Format: DVD from DeKalb Public Library on basement television
Let’s talk for a second about one of the serious problems that Oscar has. Since this blog is still at least tangentially attached to Oscar films, I feel as if it’s in my wheelhouse. We’re going to take as our text the film First Cow, which managed to be completely ignored in 2019 despite having a lot of what Oscar appears to look for. Was it the woman director crafting a film with essentially no women characters (Alia Shawkat in the beginning notwithstanding)? Was it the fact that much of the cast is lesser known? That the plot of the movie isn’t controversial? A combination of these things? Something else?
First Cow really is a very simple movie. It’s also one of those rare movies that gives us a sense of the way things are going to end and then the rest of the movie is going to get there. That beginning is an unknown woman (Shawkat) discovering two human skeletons laying side-by-side in the present day. From here, we jump back in time to 1820 and meet Otis “Cookie” Figowitz (John Magaro), who is travelling through Oregon Country as the cook for a group of trappers. One evening, he encounters King-Lu (Orion Lee) who is on the run for killing a Russian man. Otis lets King sleep in his tent for the night and then sees him off in the morning.

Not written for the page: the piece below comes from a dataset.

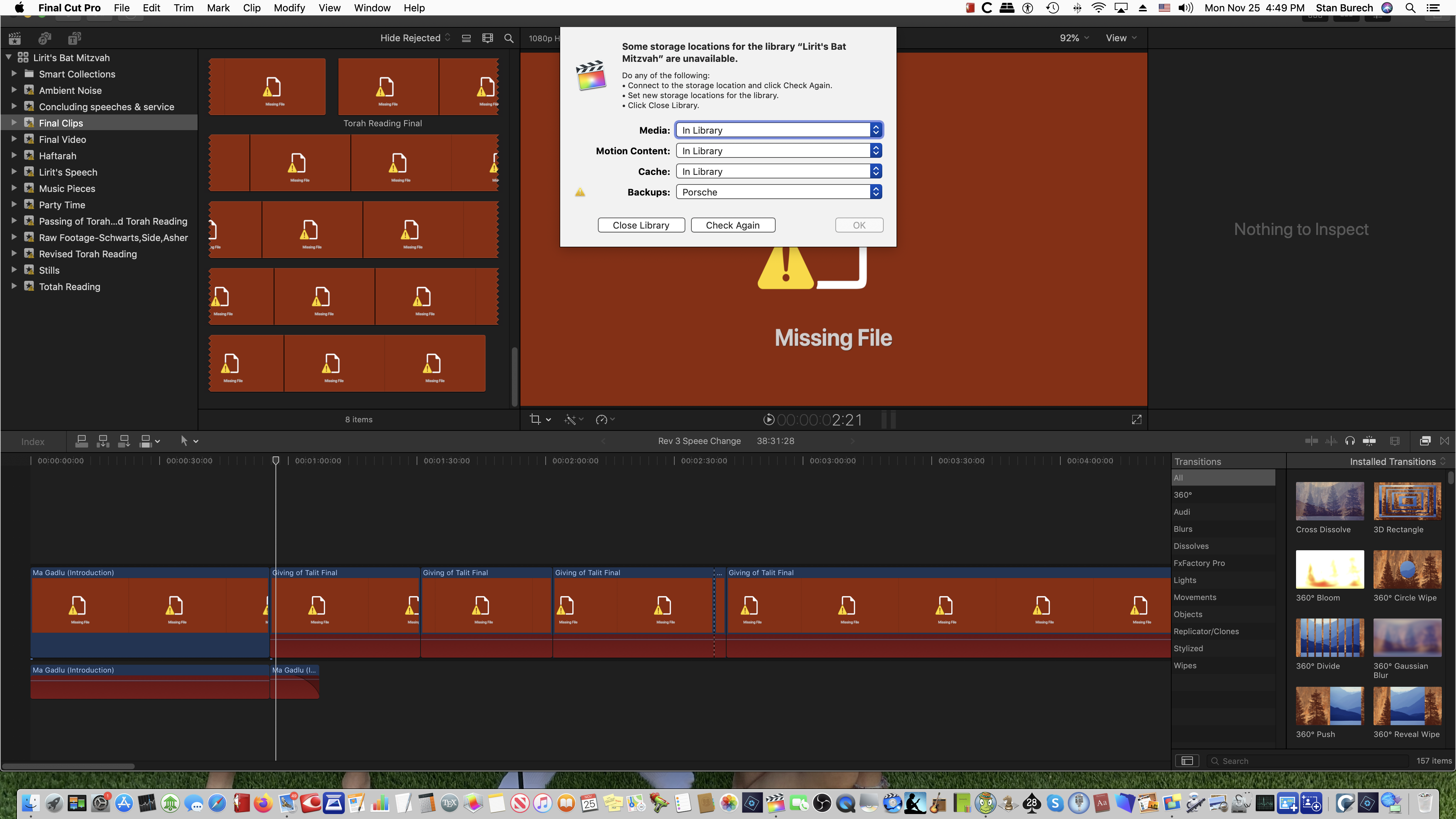Toggle audio skimming in the timeline toolbar
Viewport: 1456px width, 819px height.
point(1331,441)
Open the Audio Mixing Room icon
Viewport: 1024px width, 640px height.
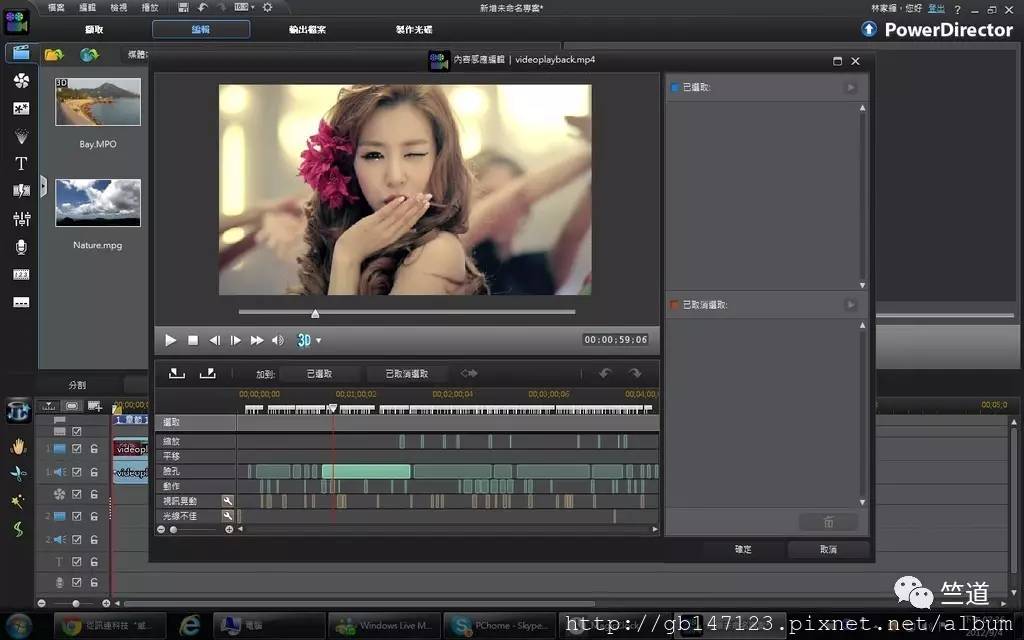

A few days later, the pair meets up again and spend some time in King-Lu’s shack. They talk about what their plans are and about news they have heard. Of the most importance is the news that the local rich man, Chief Factor (Toby Jones), has imported a dairy cow. He attempted to bring in a bull and the cow’s calf as well, but both died. The cow is the first milk cow in the area. Otis would love to have some of the milk so that he could bake with it. King-Lu, who has big plans for himself, things they should milk the cow, and that’s what they do. Otis isn’t too pleased with the biscuits he makes, but King-Lu is convinced that they will be a huge seller at the nearby fort.
And he’s right. The “oily cakes” made by the duo soon become a hugely popular item at the area and eventually come to the attention of Chief Factor. Chief Factor is impressed and asks Otis if he can make a clafoutis (which is a sort of fruit-filled flan pancake) because he wants to shame a guest who is convinced that the people on the frontier live like savages. Otis agrees, but is concerned that Factor will figure out that he and King-Lu are sneaking in at night and milking the cow, especially since Factor is complaining that his cow is not producing a great deal of milk.
And that’s it. Rather than dive into frontier politics, the potential for racism against the Asian King-Lu, or anything else that would normally get Oscar voters excited about a movie being “important,” we instead have this story of an unlikely friendship, of two men with both grand and simple dreams and trying to survive as best they can. That’s it, and that might be what kept First Cow out of the running for award season and out of the path of a lot of viewers.
It is slow, and there’s no getting around that. We don’t really have a great deal of plot for the first thirty minutes or so. But it’s not boring. Instead, it’s rather peaceful. Even the very simple crime the two men are committing is peaceful and slow. Otis talks to the cow while he milks it, telling it what he’s doing with its milk. It’s very sweet.
I like this, oddly, because it doesn’t have much of a plot. Many times, this doesn’t work and I end up wondering why I watched it. First Cow spends a great deal of time focused on Otis and King-Lu and their relationship. We learn about all of the places King-Lu has been and what he things of the world. We see the world through the eyes of these two men, both the squalor they live in and the dreams they have.
A great deal of First Cow is about what isn’t said and what isn’t revealed. We as the audience need to do a little work to complete the story ourselves, and I appreciate that as well.
There are a lot of people who won’t like First Cow, because it is too slow and not a great deal happens in it. It’s a small movie in the sense that the people themselves are small and ordinary and have small and ordinary lives and dreams. But this is exactly what makes them interesting and worth seeing.
Why to watch First Cow: It’s pure storytelling.
Why not to watch: It’s very slow.
I didn't mind the slow pace of the film as that was expected from someone like Reichardt (whose Auteurs piece that I had written in mid-2019 that stopped because of family reasons and remains in limbo) who doesn't make conventional films as a lot of it are minimalist and deliberately slow. Still, I enjoyed this as I also thought the film was a bit of a different change of pace as her previous film was about women. I liked that it was ordinary and wasn't trying to be anything else as I think there's nothing wrong with that.
ReplyDeleteI agree. I like that it's minimalist ad that it focuses on the characters rather than anything more world-shaking. It's sedate and actually kind of relaxing in that sense. It's far less intense than most movies.